[Saved data entries]
================

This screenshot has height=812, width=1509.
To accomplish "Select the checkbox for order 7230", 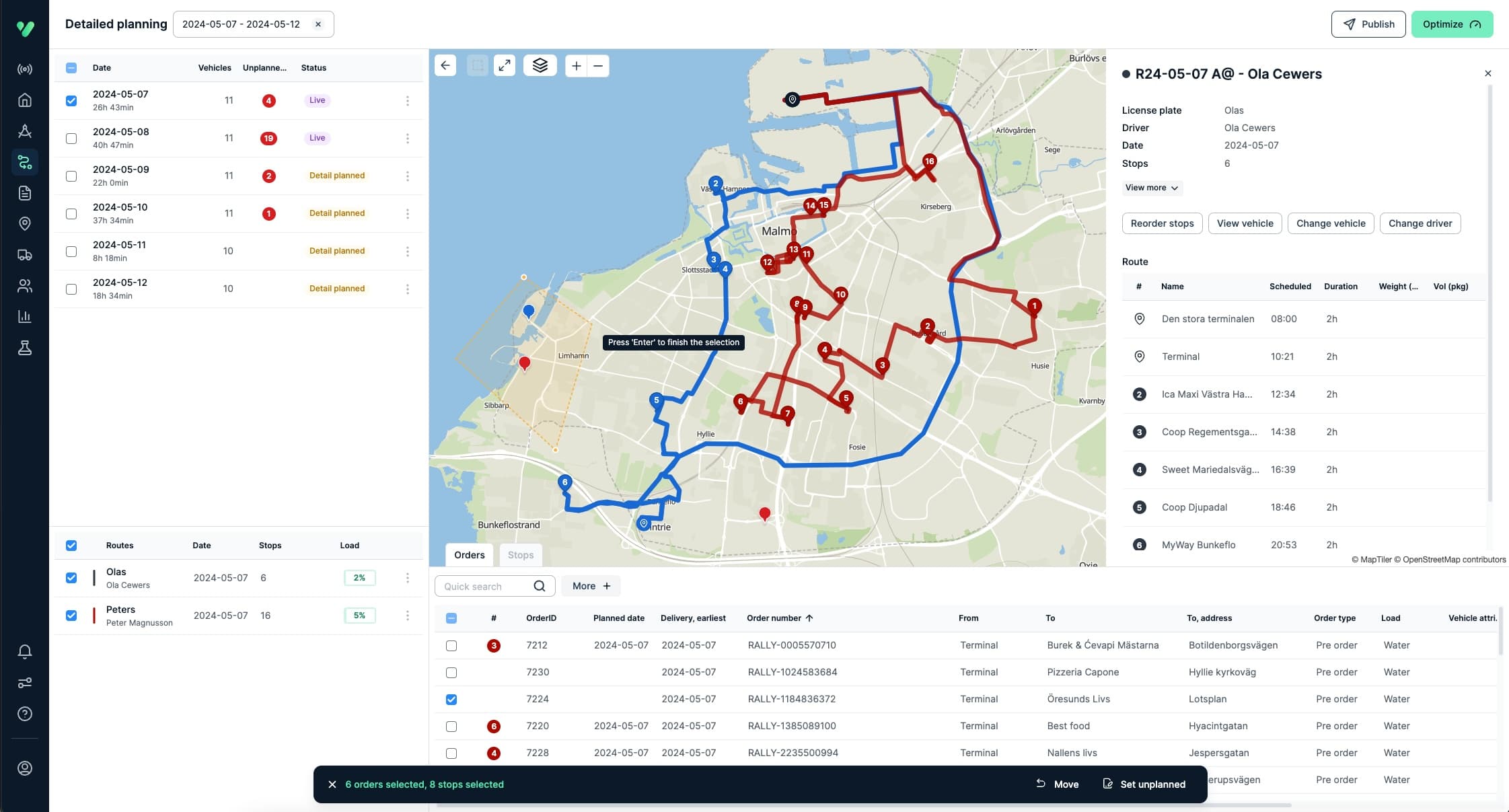I will click(451, 671).
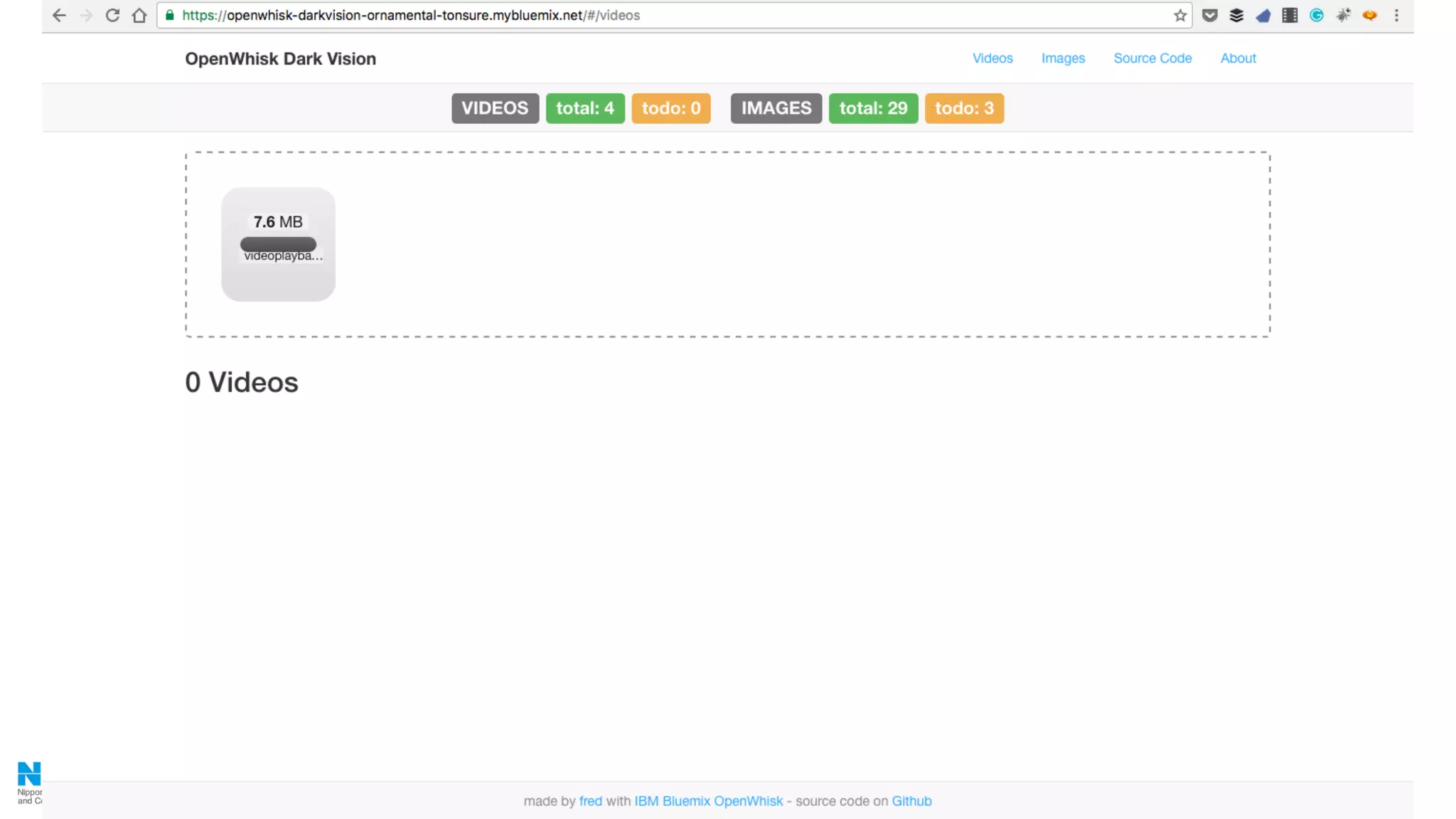Click the bug extension icon

coord(1343,15)
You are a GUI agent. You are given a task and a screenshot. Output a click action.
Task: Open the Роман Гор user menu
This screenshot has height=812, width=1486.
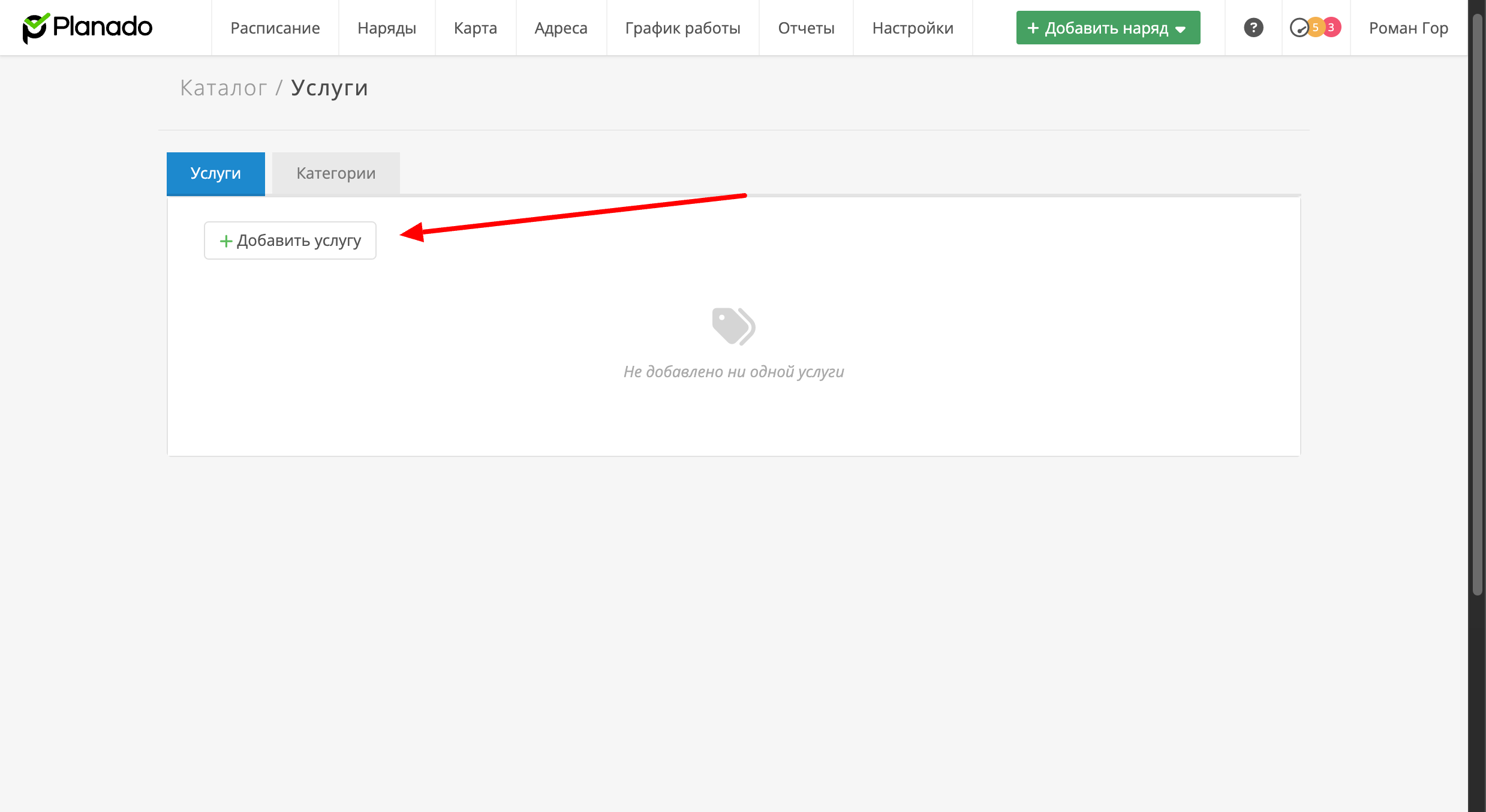click(1408, 28)
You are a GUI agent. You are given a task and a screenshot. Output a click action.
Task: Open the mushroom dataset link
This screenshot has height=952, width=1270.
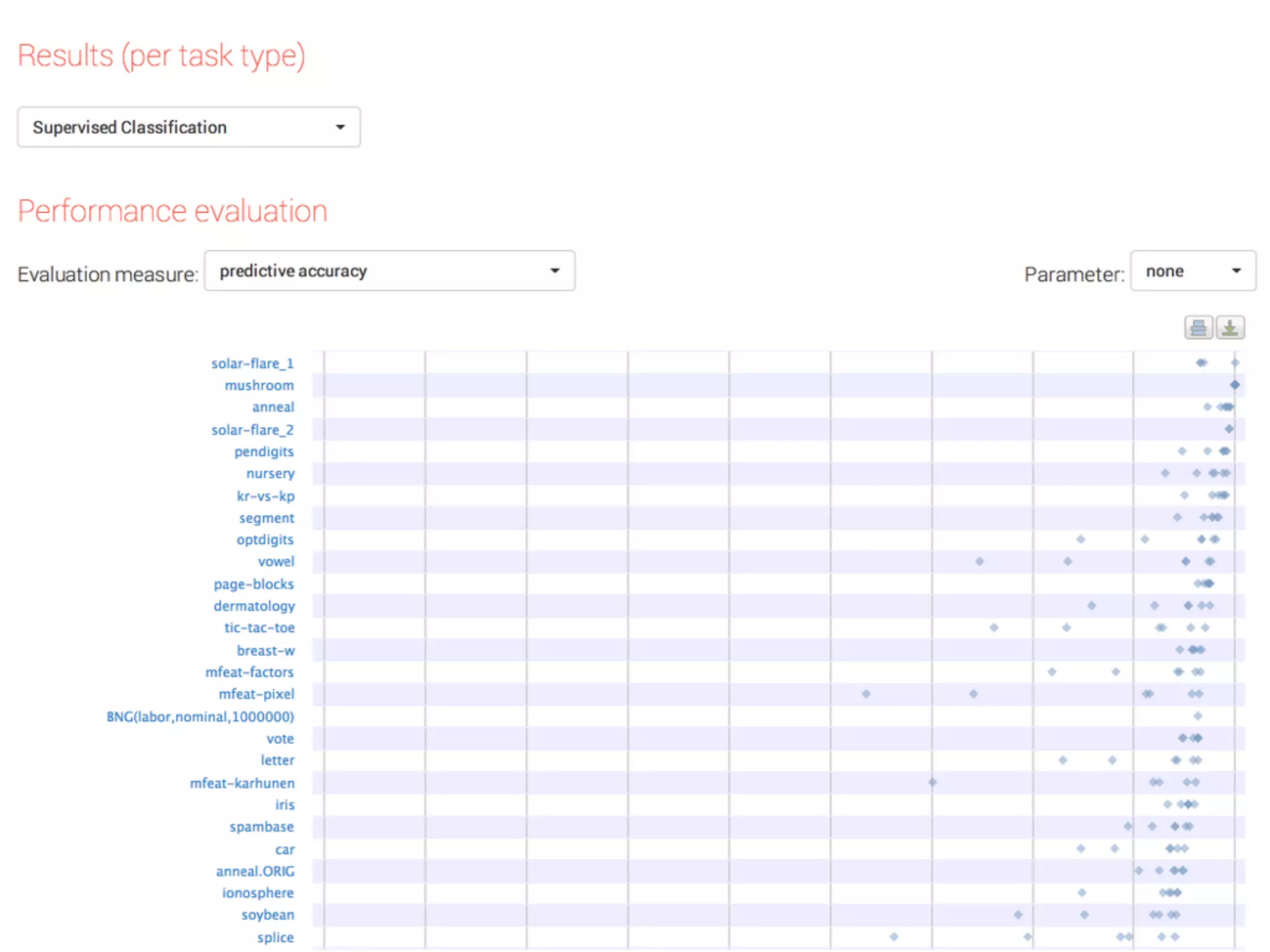click(x=259, y=386)
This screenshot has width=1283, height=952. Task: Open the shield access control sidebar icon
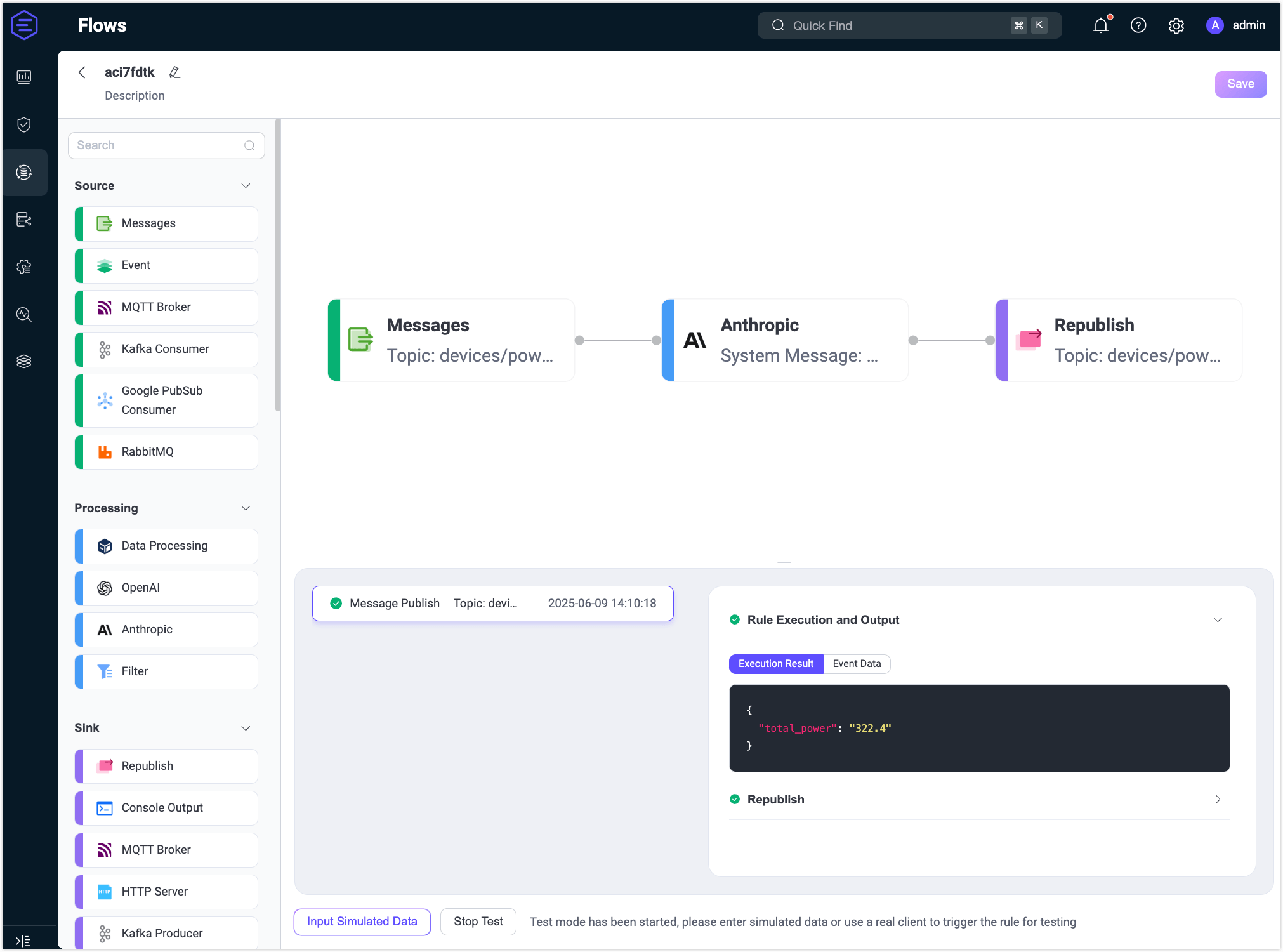[x=24, y=124]
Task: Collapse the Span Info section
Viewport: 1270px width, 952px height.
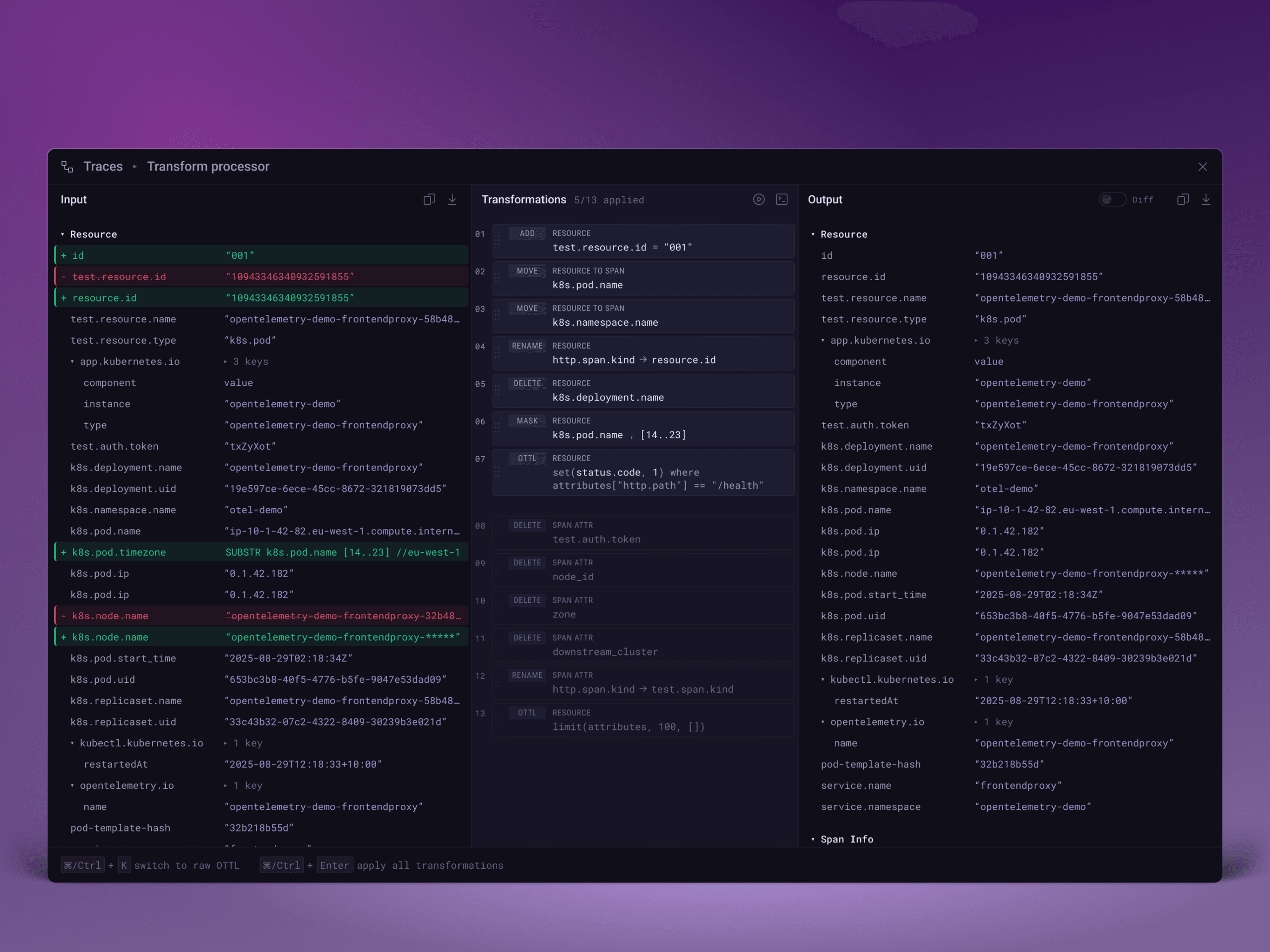Action: coord(813,839)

================

[Task to complete] From the line that contains "Task: Open the Роман Гор user menu" to the last line of the data, print each line exactly, both ends included, and omit the pictures.

[Result of this exercise]
Task: Open the Роман Гор user menu
This screenshot has height=812, width=1486.
click(1408, 28)
You are a GUI agent. You are given a task and a screenshot. Output a click action.
Task: Open the mushroom dataset link
This screenshot has height=952, width=1270.
click(x=259, y=386)
This screenshot has width=1283, height=952. Task: Open the shield access control sidebar icon
[x=24, y=124]
Task: Collapse the Span Info section
Viewport: 1270px width, 952px height.
Action: coord(813,839)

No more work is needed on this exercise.